What this exercise asks »
**a)** Please summarize the Khodorkovsky article in two sentences.
**b)** Carry on the Khodorkovsky article from its final sentence.

Extract to read »
*** Begin section ***

Russia targets aides of imprisoned Yukos oil tycoon
Khodorkovsky's lawyers face disbarment in what some say is a campaign to silence Kremlin critics.
MOSCOW
Mikhail Khodorkovsky is serving an eight-year prison term and Yukos, the oil empire that he founded, has been largely renationalized by the Russian state.
But in recent days, many of the lawyers who defended Mr. Khodorkovsky - and others who worked for him - have found themselves targets in an expanding campaign of official harassment that some experts say is aimed at intimidating all potential critics of the Kremlin.
Four of Khodorkovsky's Russian lawyers currently face disbarment for "dragging out" their client's recent appeal, which a Moscow court rejected last month. Another member of the team, Olga Artyukhova, was removed from the Moscow Bar "at her own request," while the prosecutor has appealed to the Ministry of Justice to "discipline" four others. Robert Amsterdam, a Canadian lawyer working for Khodorkovsky, was expelled from Russia by the Federal Security Service (FSB) two weeks ago.
Khodorkovsky, who refused to flee Russia in the face of prosecution, remains a potential political force, some experts say. "He won't stay in jail forever, and the authorities are still scared of him," says Vladimir Pribylovsky, director of Panorama, an independent think tank.
"The goal here is to cut Khodorkovsky from all of his ties to the world, and to make people stop supporting him. It's also intended to scare lawyers, to make them forget the behavior they've grown used to over the past 15 years," he says.
Monday Khodorkovsky's lawyers discovered that their client has been taken from the Moscow remand jail where he has spent the past two years and transported to a prison camp to serve out his sentence. The authorities will inform the prisoner's family "within 10 days" where to send his mail, Khodorkovsky's press center said.
Russian prosecutors last week signaled that Khodorkovsky's own legal troubles may be far from over.
Russia's erstwhile richest man has been in prison since October 2003 on charges of fraud and tax evasion. He was eventually convicted in late May. But a series of police raids last week on banks, legal offices, and the nonprofit Open Russia Foundation connected with Khodorkovsky suggest a new case may be in the offing.
"They seized financial records going back to 2001, and told us it was connected with money laundering allegations," says Tatiana Endeko, a spokesperson for Open Russia, a civil society and democracy-promotion center that Khodorkovsky funds and chairs. "This is the first time Open Russia has been raided, though we've been checked over 20 times by all sorts of inspectors. We believe this is completely political. They want to destroy all of Khodorkovsky's works," she says.

*** End section ***

Stored data entries »
*** Begin section ***

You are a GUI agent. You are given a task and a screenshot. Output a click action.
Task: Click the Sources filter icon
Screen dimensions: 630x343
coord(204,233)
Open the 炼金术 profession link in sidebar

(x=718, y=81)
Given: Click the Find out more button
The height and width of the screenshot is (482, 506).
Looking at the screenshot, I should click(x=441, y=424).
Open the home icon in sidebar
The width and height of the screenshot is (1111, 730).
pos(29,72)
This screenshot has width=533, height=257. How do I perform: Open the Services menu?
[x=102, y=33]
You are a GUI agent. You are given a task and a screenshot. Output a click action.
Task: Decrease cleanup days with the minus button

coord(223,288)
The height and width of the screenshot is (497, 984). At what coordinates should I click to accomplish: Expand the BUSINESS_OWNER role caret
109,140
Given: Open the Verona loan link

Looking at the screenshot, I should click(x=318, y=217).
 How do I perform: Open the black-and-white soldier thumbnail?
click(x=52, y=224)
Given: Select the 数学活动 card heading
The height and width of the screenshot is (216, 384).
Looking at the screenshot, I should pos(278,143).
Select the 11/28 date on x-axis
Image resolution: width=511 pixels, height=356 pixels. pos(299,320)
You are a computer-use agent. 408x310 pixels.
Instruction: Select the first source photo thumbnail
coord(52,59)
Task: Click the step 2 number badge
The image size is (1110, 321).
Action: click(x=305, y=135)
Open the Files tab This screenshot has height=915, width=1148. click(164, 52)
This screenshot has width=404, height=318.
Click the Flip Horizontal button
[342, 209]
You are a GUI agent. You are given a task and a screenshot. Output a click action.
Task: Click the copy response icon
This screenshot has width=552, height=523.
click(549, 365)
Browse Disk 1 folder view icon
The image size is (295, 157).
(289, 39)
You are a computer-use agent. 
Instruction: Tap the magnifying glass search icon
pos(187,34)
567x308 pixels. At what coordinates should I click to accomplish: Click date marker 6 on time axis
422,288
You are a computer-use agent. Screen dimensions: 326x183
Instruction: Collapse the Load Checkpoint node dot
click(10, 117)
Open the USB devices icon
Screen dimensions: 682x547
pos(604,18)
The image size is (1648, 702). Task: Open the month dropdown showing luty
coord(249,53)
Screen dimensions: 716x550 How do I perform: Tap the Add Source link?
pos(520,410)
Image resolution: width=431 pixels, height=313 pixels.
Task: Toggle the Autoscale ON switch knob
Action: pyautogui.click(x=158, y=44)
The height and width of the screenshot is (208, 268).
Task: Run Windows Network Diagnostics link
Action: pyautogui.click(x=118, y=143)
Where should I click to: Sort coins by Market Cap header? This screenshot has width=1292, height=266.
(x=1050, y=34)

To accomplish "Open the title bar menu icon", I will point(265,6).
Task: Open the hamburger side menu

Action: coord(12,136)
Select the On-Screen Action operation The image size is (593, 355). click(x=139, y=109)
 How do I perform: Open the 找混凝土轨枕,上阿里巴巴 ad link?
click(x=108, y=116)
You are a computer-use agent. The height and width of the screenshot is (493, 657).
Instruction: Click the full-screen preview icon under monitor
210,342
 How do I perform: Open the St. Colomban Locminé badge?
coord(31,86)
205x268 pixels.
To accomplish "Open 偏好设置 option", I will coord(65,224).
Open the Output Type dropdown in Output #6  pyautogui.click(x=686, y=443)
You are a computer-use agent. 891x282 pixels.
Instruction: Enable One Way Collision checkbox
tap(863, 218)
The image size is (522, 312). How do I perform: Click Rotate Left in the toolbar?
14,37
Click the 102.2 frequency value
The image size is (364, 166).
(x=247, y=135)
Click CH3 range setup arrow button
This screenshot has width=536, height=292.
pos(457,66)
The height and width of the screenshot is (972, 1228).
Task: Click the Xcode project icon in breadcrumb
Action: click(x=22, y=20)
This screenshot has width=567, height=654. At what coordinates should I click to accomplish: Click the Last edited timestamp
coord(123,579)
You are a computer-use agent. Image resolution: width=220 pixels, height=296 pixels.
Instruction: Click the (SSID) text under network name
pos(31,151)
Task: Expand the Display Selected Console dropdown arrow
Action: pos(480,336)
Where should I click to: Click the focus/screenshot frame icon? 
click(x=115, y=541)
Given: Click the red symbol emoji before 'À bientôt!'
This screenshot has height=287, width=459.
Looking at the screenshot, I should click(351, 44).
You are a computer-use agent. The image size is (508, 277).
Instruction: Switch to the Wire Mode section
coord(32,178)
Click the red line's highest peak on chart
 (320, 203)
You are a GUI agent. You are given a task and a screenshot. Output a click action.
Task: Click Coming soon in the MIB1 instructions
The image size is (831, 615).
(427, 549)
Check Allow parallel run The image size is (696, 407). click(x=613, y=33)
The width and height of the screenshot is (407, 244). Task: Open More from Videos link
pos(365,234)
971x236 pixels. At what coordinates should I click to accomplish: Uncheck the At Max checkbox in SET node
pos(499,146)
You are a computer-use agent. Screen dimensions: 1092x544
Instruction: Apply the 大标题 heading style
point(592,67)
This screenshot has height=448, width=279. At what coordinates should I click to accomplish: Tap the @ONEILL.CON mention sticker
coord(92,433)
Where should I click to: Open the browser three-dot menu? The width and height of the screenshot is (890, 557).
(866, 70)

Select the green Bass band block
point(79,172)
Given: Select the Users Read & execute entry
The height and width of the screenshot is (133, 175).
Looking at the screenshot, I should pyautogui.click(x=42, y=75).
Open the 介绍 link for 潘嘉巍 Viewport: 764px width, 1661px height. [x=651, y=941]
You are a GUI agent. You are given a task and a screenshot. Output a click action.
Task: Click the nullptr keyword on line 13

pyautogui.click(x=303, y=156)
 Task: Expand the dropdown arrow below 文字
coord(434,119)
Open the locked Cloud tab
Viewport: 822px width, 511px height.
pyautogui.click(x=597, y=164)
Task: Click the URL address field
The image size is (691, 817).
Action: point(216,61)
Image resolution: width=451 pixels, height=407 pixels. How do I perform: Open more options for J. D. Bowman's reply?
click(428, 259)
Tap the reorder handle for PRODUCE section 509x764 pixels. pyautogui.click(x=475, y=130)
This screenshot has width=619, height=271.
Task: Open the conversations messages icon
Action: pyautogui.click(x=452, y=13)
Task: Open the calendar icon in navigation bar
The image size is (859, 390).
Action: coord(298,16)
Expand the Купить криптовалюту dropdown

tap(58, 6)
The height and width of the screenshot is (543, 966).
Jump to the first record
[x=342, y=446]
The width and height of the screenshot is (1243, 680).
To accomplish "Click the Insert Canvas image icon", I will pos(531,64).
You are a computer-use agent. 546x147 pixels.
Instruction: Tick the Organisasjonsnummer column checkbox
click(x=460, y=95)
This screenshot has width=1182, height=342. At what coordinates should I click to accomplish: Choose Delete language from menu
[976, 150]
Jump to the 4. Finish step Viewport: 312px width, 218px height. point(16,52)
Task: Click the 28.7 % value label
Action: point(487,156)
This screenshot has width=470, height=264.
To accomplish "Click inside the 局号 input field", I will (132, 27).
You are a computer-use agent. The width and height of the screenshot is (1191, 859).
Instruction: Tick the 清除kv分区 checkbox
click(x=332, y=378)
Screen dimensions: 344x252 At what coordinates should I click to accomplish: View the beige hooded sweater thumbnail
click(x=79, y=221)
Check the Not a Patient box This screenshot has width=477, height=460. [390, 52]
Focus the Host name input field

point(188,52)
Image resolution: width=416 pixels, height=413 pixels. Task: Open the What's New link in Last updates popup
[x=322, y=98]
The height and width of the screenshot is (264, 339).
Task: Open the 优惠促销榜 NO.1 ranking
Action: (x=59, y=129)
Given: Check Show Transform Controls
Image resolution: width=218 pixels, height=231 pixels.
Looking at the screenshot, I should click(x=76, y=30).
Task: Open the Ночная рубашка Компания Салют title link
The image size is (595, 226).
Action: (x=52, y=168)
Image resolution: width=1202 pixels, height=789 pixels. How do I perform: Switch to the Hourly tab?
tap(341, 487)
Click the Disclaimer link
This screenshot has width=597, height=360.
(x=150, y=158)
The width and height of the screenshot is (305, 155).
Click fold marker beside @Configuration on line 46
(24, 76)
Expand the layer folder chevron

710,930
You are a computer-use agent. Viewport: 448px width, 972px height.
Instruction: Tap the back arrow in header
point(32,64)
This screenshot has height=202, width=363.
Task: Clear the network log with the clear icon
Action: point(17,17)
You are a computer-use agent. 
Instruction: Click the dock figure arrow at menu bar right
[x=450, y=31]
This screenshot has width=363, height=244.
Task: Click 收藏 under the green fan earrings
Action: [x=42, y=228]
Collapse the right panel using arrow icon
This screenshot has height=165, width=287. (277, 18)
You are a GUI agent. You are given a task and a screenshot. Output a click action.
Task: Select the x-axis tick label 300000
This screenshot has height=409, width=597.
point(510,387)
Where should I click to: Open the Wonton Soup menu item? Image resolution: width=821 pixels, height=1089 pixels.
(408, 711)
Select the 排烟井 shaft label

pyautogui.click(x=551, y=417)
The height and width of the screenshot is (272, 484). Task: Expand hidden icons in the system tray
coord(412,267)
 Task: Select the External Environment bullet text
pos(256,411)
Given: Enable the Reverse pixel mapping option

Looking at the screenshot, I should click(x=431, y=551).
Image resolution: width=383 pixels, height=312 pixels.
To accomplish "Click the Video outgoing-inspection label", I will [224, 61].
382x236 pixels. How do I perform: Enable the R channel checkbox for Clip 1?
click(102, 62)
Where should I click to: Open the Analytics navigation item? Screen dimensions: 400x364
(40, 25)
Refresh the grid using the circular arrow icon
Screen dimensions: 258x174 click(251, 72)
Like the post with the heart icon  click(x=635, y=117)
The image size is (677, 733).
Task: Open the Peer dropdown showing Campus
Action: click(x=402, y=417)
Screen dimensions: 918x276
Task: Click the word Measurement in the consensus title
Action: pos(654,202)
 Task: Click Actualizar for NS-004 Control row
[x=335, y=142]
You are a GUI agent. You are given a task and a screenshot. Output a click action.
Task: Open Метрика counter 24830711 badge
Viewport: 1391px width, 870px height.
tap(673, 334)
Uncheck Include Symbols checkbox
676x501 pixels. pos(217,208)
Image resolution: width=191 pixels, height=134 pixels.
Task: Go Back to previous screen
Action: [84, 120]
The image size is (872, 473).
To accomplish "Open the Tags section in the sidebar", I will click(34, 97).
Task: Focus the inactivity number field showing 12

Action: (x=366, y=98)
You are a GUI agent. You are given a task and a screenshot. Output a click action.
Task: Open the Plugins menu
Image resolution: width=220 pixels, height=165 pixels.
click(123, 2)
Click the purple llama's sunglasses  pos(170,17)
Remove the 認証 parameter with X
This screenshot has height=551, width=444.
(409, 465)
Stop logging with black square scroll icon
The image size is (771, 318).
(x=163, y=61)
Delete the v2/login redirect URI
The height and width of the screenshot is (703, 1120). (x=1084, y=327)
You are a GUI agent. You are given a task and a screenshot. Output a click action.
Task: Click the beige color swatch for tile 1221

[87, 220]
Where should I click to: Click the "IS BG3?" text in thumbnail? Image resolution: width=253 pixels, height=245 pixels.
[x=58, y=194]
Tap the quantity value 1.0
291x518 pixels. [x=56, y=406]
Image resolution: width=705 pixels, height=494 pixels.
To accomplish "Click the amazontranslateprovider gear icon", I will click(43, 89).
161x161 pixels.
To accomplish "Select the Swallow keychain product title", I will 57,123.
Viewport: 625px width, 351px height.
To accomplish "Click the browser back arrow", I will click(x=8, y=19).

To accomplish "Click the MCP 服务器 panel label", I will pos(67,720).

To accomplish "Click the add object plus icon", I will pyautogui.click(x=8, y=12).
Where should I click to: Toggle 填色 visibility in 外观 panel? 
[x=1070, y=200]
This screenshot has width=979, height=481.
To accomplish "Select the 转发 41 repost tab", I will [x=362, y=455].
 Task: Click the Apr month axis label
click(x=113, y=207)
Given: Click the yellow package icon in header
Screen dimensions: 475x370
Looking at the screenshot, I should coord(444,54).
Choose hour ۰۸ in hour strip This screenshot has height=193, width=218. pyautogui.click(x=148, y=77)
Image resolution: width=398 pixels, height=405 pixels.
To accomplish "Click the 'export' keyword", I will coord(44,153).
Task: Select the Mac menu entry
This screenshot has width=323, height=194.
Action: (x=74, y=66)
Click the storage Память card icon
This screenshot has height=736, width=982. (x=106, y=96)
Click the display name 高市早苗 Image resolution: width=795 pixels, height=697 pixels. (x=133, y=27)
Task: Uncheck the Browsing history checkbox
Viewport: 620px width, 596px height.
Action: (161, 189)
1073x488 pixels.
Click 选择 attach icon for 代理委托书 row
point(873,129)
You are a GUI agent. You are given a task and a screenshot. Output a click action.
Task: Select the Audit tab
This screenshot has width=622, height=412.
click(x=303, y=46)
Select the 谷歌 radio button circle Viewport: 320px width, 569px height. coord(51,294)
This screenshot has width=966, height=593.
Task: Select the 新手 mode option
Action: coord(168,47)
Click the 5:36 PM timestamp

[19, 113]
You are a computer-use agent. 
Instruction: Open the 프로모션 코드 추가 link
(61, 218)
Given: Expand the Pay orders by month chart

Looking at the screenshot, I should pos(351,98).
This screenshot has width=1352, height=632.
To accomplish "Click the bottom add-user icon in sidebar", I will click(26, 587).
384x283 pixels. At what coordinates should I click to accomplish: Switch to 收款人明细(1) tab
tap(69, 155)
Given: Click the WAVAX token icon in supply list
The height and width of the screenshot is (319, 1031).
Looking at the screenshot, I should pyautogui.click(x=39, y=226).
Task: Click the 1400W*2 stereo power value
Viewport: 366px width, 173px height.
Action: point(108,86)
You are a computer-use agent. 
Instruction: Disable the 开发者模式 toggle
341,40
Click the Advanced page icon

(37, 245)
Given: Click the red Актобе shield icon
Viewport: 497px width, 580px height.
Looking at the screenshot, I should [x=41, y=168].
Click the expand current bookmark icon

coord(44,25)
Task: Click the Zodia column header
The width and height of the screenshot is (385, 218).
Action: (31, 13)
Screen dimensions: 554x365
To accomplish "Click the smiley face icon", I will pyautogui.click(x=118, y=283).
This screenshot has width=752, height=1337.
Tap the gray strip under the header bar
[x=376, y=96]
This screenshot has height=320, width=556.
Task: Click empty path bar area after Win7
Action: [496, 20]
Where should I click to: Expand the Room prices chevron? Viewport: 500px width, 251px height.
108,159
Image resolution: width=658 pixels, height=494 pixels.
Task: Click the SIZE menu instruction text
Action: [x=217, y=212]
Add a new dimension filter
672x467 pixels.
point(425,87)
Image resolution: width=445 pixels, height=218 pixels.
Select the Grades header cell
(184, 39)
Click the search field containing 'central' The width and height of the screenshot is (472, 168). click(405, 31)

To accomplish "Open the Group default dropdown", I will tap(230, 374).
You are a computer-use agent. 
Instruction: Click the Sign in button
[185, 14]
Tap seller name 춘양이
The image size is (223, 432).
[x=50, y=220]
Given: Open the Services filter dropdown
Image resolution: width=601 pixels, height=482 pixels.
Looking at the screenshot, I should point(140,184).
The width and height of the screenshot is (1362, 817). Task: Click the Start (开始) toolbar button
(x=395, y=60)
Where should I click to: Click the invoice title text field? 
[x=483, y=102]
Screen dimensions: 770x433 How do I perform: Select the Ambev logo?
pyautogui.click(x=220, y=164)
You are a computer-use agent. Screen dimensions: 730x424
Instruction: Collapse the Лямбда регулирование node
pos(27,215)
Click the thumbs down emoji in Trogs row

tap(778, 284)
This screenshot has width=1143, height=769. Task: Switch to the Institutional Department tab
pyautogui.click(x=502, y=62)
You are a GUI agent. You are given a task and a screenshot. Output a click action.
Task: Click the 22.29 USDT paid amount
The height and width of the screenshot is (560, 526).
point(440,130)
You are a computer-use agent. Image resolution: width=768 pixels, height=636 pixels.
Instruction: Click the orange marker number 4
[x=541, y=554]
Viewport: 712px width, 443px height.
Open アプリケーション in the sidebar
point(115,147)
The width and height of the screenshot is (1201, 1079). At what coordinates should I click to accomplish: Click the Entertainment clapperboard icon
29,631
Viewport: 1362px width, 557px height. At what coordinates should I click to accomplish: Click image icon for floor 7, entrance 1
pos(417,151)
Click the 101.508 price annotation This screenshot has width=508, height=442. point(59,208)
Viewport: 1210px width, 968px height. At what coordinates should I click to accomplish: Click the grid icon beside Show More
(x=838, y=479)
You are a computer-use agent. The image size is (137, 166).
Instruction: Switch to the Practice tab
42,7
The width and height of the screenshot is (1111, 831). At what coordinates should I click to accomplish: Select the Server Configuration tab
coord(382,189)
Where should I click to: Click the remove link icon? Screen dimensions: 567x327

*** End section ***

Task results »
**a)** Mikhail Khodorkovsky, the Yukos founder serving an eight-year prison term, has seen many of his lawyers and associates targeted: four lawyers face disbarment, another was removed from the Moscow Bar, and his Canadian lawyer was expelled from Russia. Prosecutors have also signaled that his legal troubles may not be over, since police raids on banks, legal offices, and the Open Russia Foundation he funds and chairs suggest a new case may be coming.

**b)**
The proceedings against Khodorkovsky's lawyers could disrupt his legal team just as he may need them to face a new case. "We are all under pressure, and if we're stripped of our status we won't be able to carry on," says Albert Mkrtychev, one of the lawyers accused of "breaching ethics" by refusing to replace their hospitalized colleague, Genrikh Padva, during Khodorkovsky's appeal last month.
Prosecutors claim the lawyers were stalling to enable their client to file his candidacy in a parliamentary by-election before his legal appeal ended. The court rapidly rejected Khodorkovsky's appeal and dashed his electoral hopes.
Facing disbarment when the Moscow Bar Association meets Oct. 21 are Anton Drel, Denis Dyatlov, and Yelena Levina. Another lawyer, Yury Shmidt, could be disbarred in St. Petersburg.
Mr. Padva, a venerable trial lawyer who defended Soviet-era dissidents, says the campaign to disbar his colleagues is unprecedented. "I began my career under Stalin, and I don't remember anything like this even then. These lawyers have not violated anything; all they did was to courageously defend the interests of their client."
Some experts see a wider pattern of intimidation, aimed at discouraging independent political activity.
"Vladimir Putin's whole tenure has been about silencing and immobilizing those who would be competitors for the Kremlin," says Masha Lipman, an expert with the Carnegie Center in Moscow. "What's happening to these lawyers is not an isolated case. We are seeing a purposeful and steady effort to reduce the voices of critics across the whole society."